- _CONSIGNE_: Prolongez l'article ci-dessous sur la conquête de la clientèle privée par le non coté en reprenant juste après sa dernière phrase.

- _EXTRAIT DU TEXTE_:
┄┄┄┄┄┄┄┄┄┄┄┄┄┄┄┄┄┄┄┄

Le non coté mise son avenir sur la clientèle privée

Le monde de la fortune privée semble devenir le nouvel eldorado des fonds de private equity à la recherche de capitaux. Si le recours à cette nouvelle poche de liquidités n’en est qu’à ses prémisses, plusieurs géants de la gestion alternative affichent de grandes ambitions en matière de levées de fonds auprès des particuliers fortunés (high net worth individuals, HNWI), relève Preqin dans une nouvelle étude.
Plusieurs facteurs expliquent cette ouverture à une nouvelle typologie de clientèle. Après avoir levé des milliers de milliards de dollars auprès d’investisseurs institutionnels ces dernières années, l’industrie du non coté fait face à des vents contraires depuis plusieurs mois. «Pour des raisons structurelles et liées aux conditions de marché, un nombre croissant d’investisseurs commence à atteindre leur capacité maximale d’investissement dans ces classes d’actifs», analyse Preqin. Le fournisseur de données estime que les levées de fonds par l’industrie du non coté dans le monde passera de 1.160 milliards en 2022 à 1.580 milliards en 2027. Ceci représente un taux de croissance annuel moyen de 3,57%, à comparer aux 11,70% constatés entre 2015 et 2021, le capital-investissement et le capital-risque étant attendus comme les premières victimes de ce ralentissement.
Une manne gigantesque
Les grands fonds de non coté avaient anticipé ces difficultés en développant des plateformes afin de lever des fonds sur plusieurs stratégies d’investissement pour diversifier l’origine de leurs frais de gestion. Ils explorent depuis quelques années de nouvelles sources de capital et se concentrent donc désormais sur les family offices et les clients particuliers. Ils cherchent dès lors à pousser les investisseurs particuliers à abandonner le traditionnel portefeuille 60/40 (60% actions, 40% obligations) au profit d’un panachage 50/30/20 incluant des actifs alternatifs. Preqin estime l’allocation des HNWI aux marchés privés à moins de 5% dans la plupart des cas.

┄┄┄┄┄┄┄┄┄┄┄┄┄┄┄┄┄┄┄┄

- _JEU DE DONNÉES_:
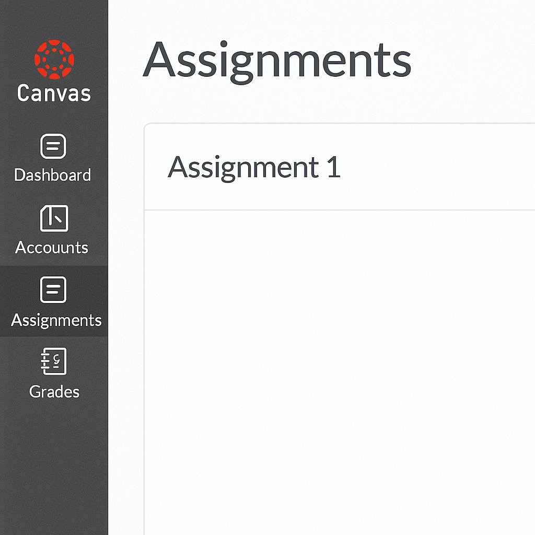Click the large Assignments page heading
This screenshot has width=535, height=535.
coord(277,60)
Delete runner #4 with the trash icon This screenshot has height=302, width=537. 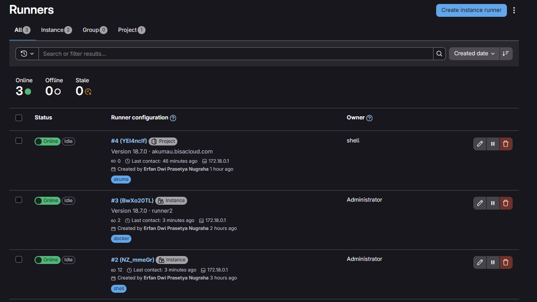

┄┄┄┄┄┄┄┄┄┄┄┄┄┄┄┄┄┄┄┄

- _RÉPONSE_:
L’association Chartered Alternative Investment Analyst a calculé qu’en 2018, les quelques 10.000 family offices mondiaux géraient environ 4000 milliards de dollars. De son côté, la gestion privée représenterait 130.000 milliards de capital. Si l’on ajoute la clientèle retail, le potentiel est immense. D’où le développement récent de nouveaux intermédiaires cherchant à ouvrir l’accès aux clients particuliers à l’investissement en non coté. Les défis à relever sont nombreux : assurer l’accès aux meilleurs fonds malgré des tickets d’investissement plus faibles ; apporter des solutions aux gérants pour surmonter les coûts de la gestion de très nombreux clients ; garantir des due diligences des fonds de haut niveau ; éduquer les investisseurs sur les caractéristiques des actifs non cotés ; et permettre une liquidité secondaire.
Deux modèles ont donc été retenus par ces nouvelles plateformes. Le BtoBtoC, en partenariat avec les gestionnaires de fortune, est le plus développé à l’heure actuel du fait d’un réseau de distribution préexistant. Mais certains prestataires permettent aussi la distribution en BtoC, à l’image de Moonfare ou Titanbay en Europe. Ces plateformes cherchent à « disrupter » le monde de la gestion de patrimoine en misant sur la distribution digitale afin de limiter les coûts.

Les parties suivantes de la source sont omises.